You might think other Goldman clients would find that stance distressing. Not so. A lot of them say they're not going anywhere. "We have had a long relationship with Goldman Sachs and expect it to continue," Mark Truby, a spokesman for Ford (F), tells Bloomberg News. Goldman took Ford public in 1956, and a former Goldman executive, John Thornton, sits on Ford's board.
"Everything's business as usual with Goldman," says LuAnn Jenkins, a spokeswoman for National Semiconductor (NSM). Macy's (M) likewise is pleased with the advisory services Goldman provides and doesn't plan any changes, Jim Sluzewski, a spokesman for the retailer said via e-mail. Rite Aid (RAD), the drug store chain, is standing pat, too. Managers of hedge funds say in interviews that they have no reason to abandon Wall Street's foremost trading firm.
Goldman, naturally, feels gratified. "We have spent an enormous amount of time talking to our clients," David Viniar, the firm's chief financial officer, told reporters on a conference call on Apr. 20. "We found that largely our clients are supportive of us, and the most important thing is to perform."
Goldman announced that first-quarter earnings jumped 91%, to $3.46 billion, surpassing most analysts' expectations. Investors, after dumping shares and knocking $12.8 billion off Goldman's market value on the Friday the SEC filed its suit, have calmed down. On Apr. 21, Goldman stock closed at $158.93 down 1.1% from the Friday closing price.
Depending on what the government and potential piggy-backing private litigants can show, Goldman may yet face client defections, especially in the public sector.
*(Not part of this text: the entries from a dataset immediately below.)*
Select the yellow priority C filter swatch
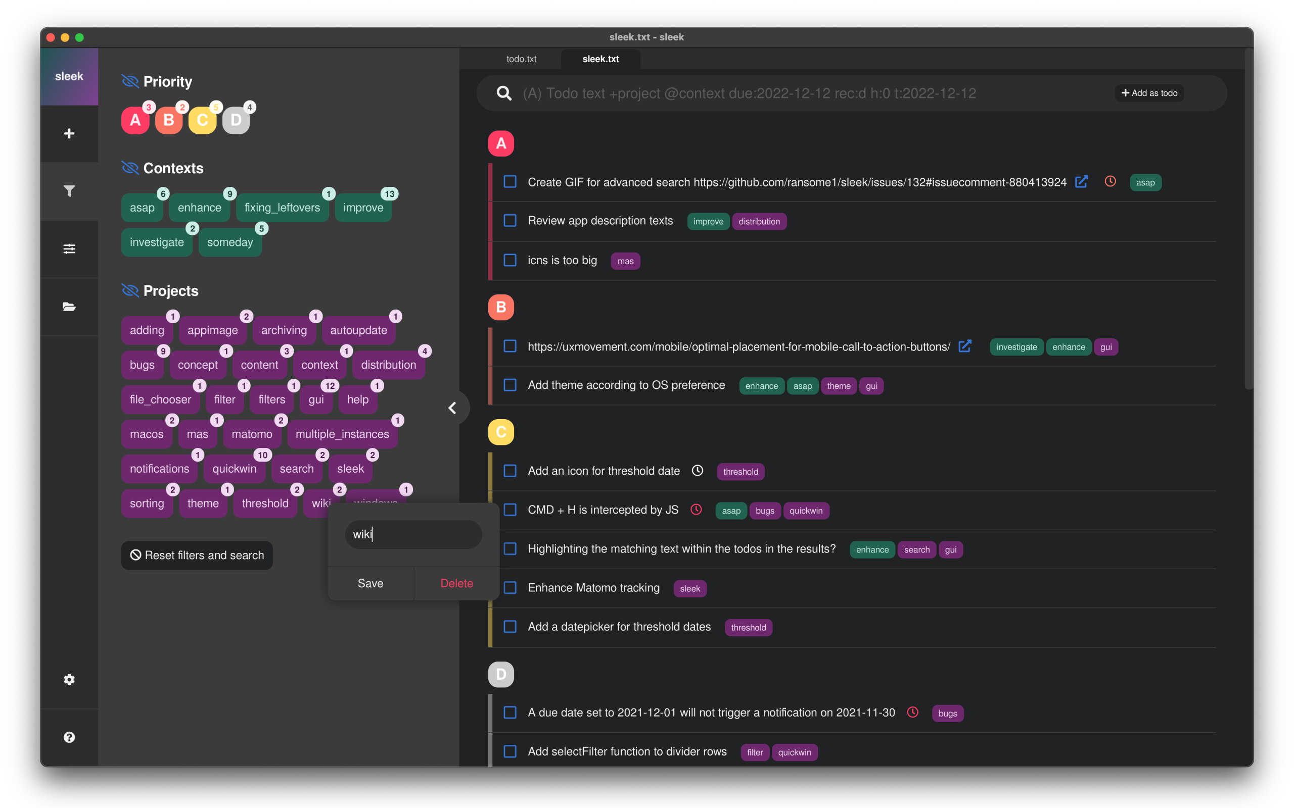pyautogui.click(x=202, y=120)
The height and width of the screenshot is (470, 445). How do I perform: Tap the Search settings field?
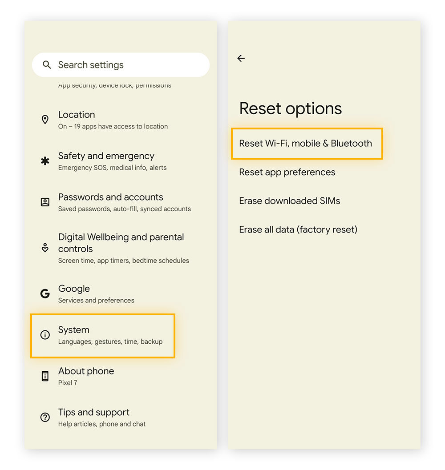point(120,64)
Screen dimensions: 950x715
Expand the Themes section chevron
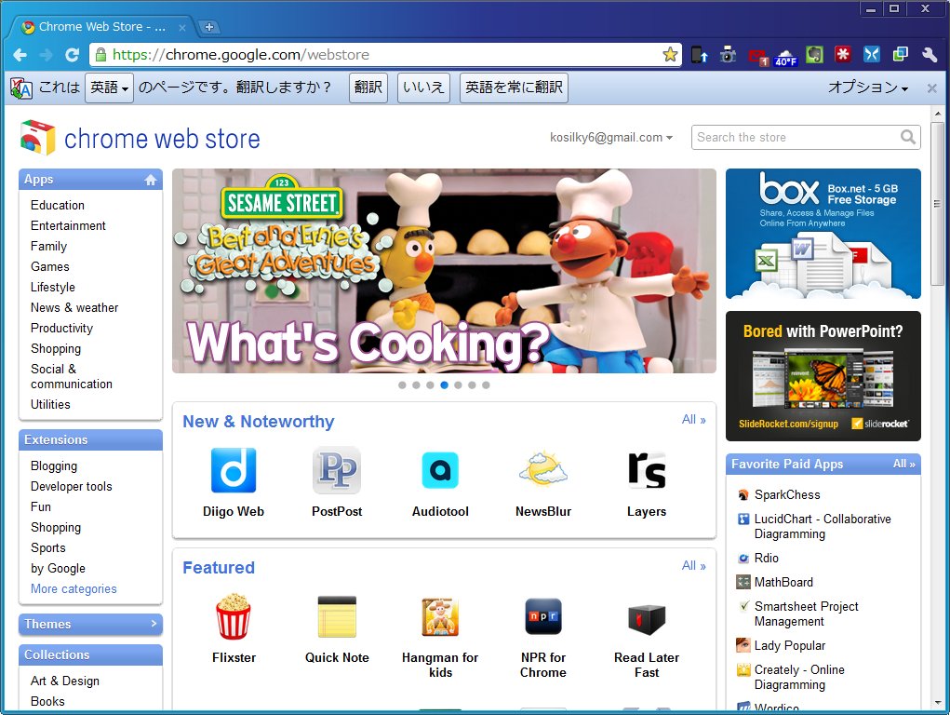[x=154, y=625]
German Chancellor Angela Merkel's administration may avoid awarding new business to Goldman if the SEC allegations are proven, a government official tells Bloomberg.
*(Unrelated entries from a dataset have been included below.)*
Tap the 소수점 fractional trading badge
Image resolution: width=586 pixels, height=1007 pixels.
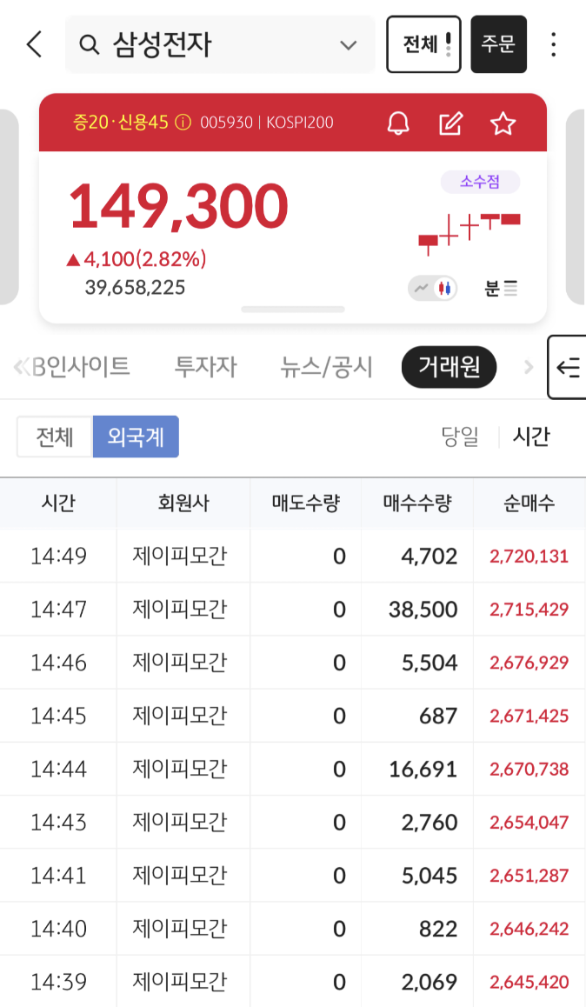point(480,182)
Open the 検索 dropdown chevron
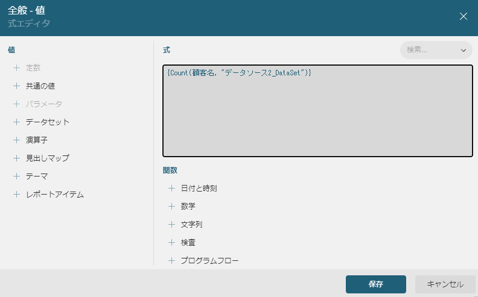The width and height of the screenshot is (478, 297). tap(464, 50)
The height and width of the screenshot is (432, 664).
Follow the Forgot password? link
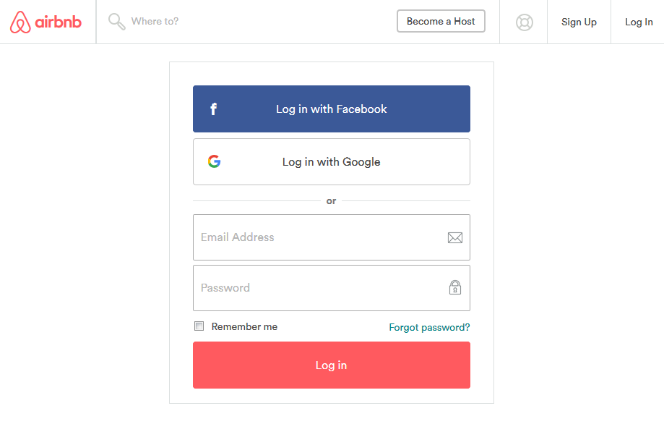coord(429,327)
British Prime Minister Gordon Brown decried the "moral bankruptcy" he perceived in the SEC's claims against Goldman, and the British Financial Services Authority said it will begin a formal investigation. Yet the government wasn't talking about a boycott. "I don't think you can stop doing business with a firm because an individual is accused of doing something," Alistair Darling, the U.K. Chancellor of the Exchequer, said on Apr. 20. The British are disappointed, in other words, in Fabrice "The Fabulous Fab" Tourre, a French banker, 31, who structured and marketed the now-notorious CDO deal for Goldman. Tourre's employer, at least for now, will retain its relationship with the U.K. government.
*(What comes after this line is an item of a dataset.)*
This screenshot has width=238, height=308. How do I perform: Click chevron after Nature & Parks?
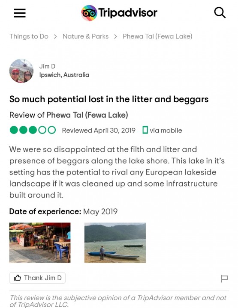pos(115,36)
The customer loyalty is touching, and perhaps a bit puzzling. Under CEO Lloyd Blankfein, old-school investment banking has taken a back seat as profits from risk-juggling trading operations make the firm seem more like a supercharged hedge fund. Goldman's list of business principles still says that "clients' interests always come first." That noble assertion of Wall Street chivalry must inevitably give way when Goldman acts as a broker. The best it can offer is neutrality as it finds someone to buy what you're selling, or vice versa. When you transact with Goldman in its dealer role, it is explicitly on the other side of the trade. Even clients of other parts of the firm must recognize that in such instances they are up against Goldman as adversaries.
Goldman's mystique of indispensability appears likely to survive, according to Richard Bove, an analyst at Rochdale Securities. "The argument that Goldman takes positions in opposition to its clients has always been there, yet people continue to do business with Goldman Sachs," Bove said in an interview on Bloomberg TV. "The reason is they aren't playing the clients; they are benefiting the clients. There is no firm that can step in and replace them." One way or the other, the thinking goes, Goldman gets the job done. Not coincidentally, Bove recommends buying Goldman shares.
Recognizing that its unabashed PR strategy might play differently depending on cultural sensitivities, Goldman hasn't offered the "buyer beware" defense in all situations. The firm is telling customers in Japan, for example, that it didn't push the type of CDO there that is at the center of the SEC suit. "We are explaining to our clients in Japan that the synthetic CDO in question was not sold in Japan," Hiroko Matsumoto, a Goldman spokeswoman in Tokyo, tells Bloomberg. She won't comment on the responses received from Japanese clients.
The bottom line For now, at least, many of its customers don't seem troubled by the claims against Goldman.